START EXCERPTED PASSAGE

Table 1 The choices of the \(F\bigl (\cdot ;l(\pi ),\delta \bigr )\) and l in the copula mixed model

3 Estimation methods

3.1 Maximum likelihood method

Estimation of the model parameters \((\pi _1,\pi _2,\delta _1,\delta _2,\theta )\) can be approached by the standard maximum likelihood (ML) method, by maximizing the logarithm of the joint likelihood in (3). For mixed models of the form with joint likelihood as in (3), numerical evaluation of the joint pmf is easily done with the following steps (Nikoloulopoulos 2015a):

  1. 1.

    Calculate Gauss–Legendre quadrature points \(\{u_q: q=1,\ldots ,n_q\}\) and weights \(\{w_q: q=1,\ldots ,n_q\}\) in terms of standard uniform distribution (Stroud and Secrest 1966). Our comparisons with more quadrature points show that \(n_q=15\) is adequate with good precision to at least at four decimal places (Nikoloulopoulos 2015a, Appendix).

  2. 2.

END EXCERPTED PASSAGE

_INSTRUCTIONS FOR THE TASK_
In the excerpt on estimation methods above, how many Gauss–Legendre quadrature points are reported to be adequate for good precision? The data that come next are unrelated to the excerpt above.

START INFORMATION PROVIDED

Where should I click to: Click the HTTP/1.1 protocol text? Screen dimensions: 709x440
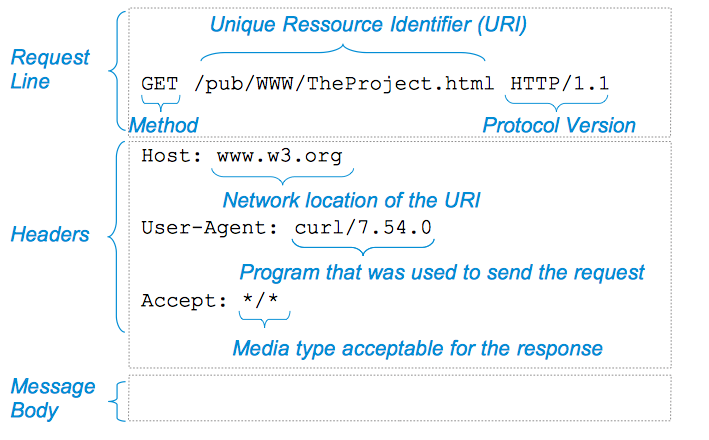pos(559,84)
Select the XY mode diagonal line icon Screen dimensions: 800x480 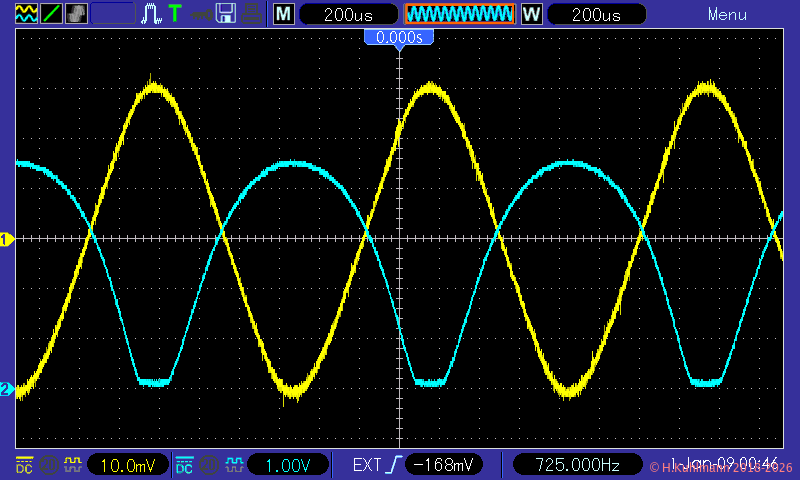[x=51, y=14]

END INFORMATION PROVIDED

_SOLUTION TO THIS PROBLEM_
Fifteen quadrature points are adequate, giving precision to at least four decimal places.